Neoantigen quality predicts immunoediting in survivors of pancreatic cancer
- PMID: 35589842
- PMCID: PMC9177421
- DOI: 10.1038/s41586-022-04735-9
Neoantigen quality predicts immunoediting in survivors of pancreatic cancer
Abstract
Cancer immunoediting1 is a hallmark of cancer2 that predicts that lymphocytes kill more immunogenic cancer cells to cause less immunogenic clones to dominate a population. Although proven in mice1,3, whether immunoediting occurs naturally in human cancers remains unclear. Here, to address this, we investigate how 70 human pancreatic cancers evolved over 10 years. We find that, despite having more time to accumulate mutations, rare long-term survivors of pancreatic cancer who have stronger T cell activity in primary tumours develop genetically less heterogeneous recurrent tumours with fewer immunogenic mutations (neoantigens). To quantify whether immunoediting underlies these observations, we infer that a neoantigen is immunogenic (high-quality) by two features-'non-selfness' based on neoantigen similarity to known antigens4,5, and 'selfness' based on the antigenic distance required for a neoantigen to differentially bind to the MHC or activate a T cell compared with its wild-type peptide. Using these features, we estimate cancer clone fitness as the aggregate cost of T cells recognizing high-quality neoantigens offset by gains from oncogenic mutations. With this model, we predict the clonal evolution of tumours to reveal that long-term survivors of pancreatic cancer develop recurrent tumours with fewer high-quality neoantigens. Thus, we submit evidence that that the human immune system naturally edits neoantigens. Furthermore, we present a model to predict how immune pressure induces cancer cell populations to evolve over time. More broadly, our results argue that the immune system fundamentally surveils host genetic changes to suppress cancer.
© 2022. The Author(s).
Conflict of interest statement
L.A.R. is listed as an inventor of a patent related to oncolytic viral therapy (US20170051022A1).
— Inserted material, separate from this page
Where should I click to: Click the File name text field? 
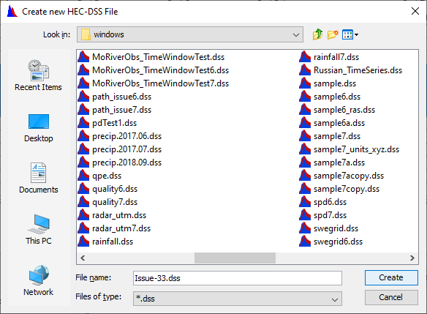pos(238,278)
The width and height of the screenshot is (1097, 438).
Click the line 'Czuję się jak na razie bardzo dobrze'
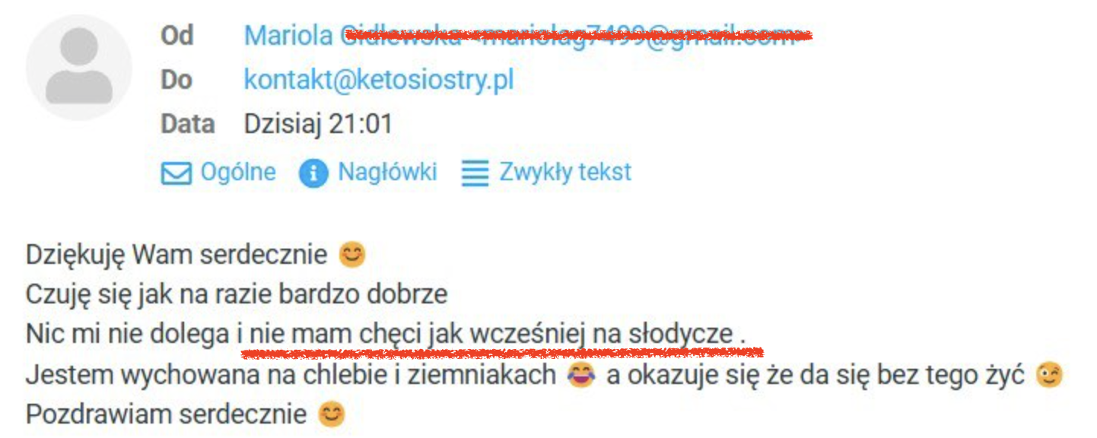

L.A.R., Z.M.S. and V.P.B. are listed as inventors on a patent application related to work on antigen cross-reactivity. M.Ł., B.D.G. and V.P.B. are listed as inventors on a patent application related to work on neoantigen quality modelling (63/303,500). C.I.-D. has received research support from Bristol-Myers Squibb. B.D.G. has received honoraria for speaking engagements from Merck, Bristol-Meyers Squibb and Chugai Pharmaceuticals; has received research funding from Bristol-Meyers Squibb; and has been a compensated consultant for PMV Pharma and Rome Therapeutics of which he is a co-founder. V.P.B. has received research support from Bristol-Myers Squibb and Genentech. J.W. is a consultant for Adaptive Biotech, Amgen, Apricity, Ascentage Pharma, Arsenal IO, Astellas, AstraZeneca, Bayer, Beigene, Boehringer Ingelheim, Bristol Myers Squibb, Celgene, Chugai, Eli Lilly, Elucida, F Star, Georgiamune, Imvaq, Kyowa Hakko Kirin, Linneaus, Merck, Neon Therapeutics, Polynoma, Psioxus, Recepta, Takara Bio, Trieza, Truvax, Sellas, Serametrix, Surface Oncology, Syndax, Syntalogic and Werewolf Therapeutics. J.W. receives grant/research support from Bristol Myers Squibb and Sephora. J.W. has equity in Tizona Pharmaceuticals, Adaptive Biotechnologies, Imvaq, Beigene, Linneaus, Apricity, Arsenal IO and Georgiamune. T. Merghoub is a co-founder and holds equity in IMVAQ Therapeutics; he is a consultant for Immunos Therapeutics, ImmunoGenesis and Pfizer; he has research support from Bristol-Myers Squibb, Surface Oncology, Kyn Therapeutics, Infinity Pharmaceuticals, Peregrine Pharmaceuticals, Adaptive Biotechnologies, Leap Therapeutics and Aprea; he has patents on applications related to work on oncolytic viral therapy, alphavirus-based vaccine, neoantigen modelling, CD40, GITR, OX40, PD-1 and CTLA-4. The other authors declare no competing interests.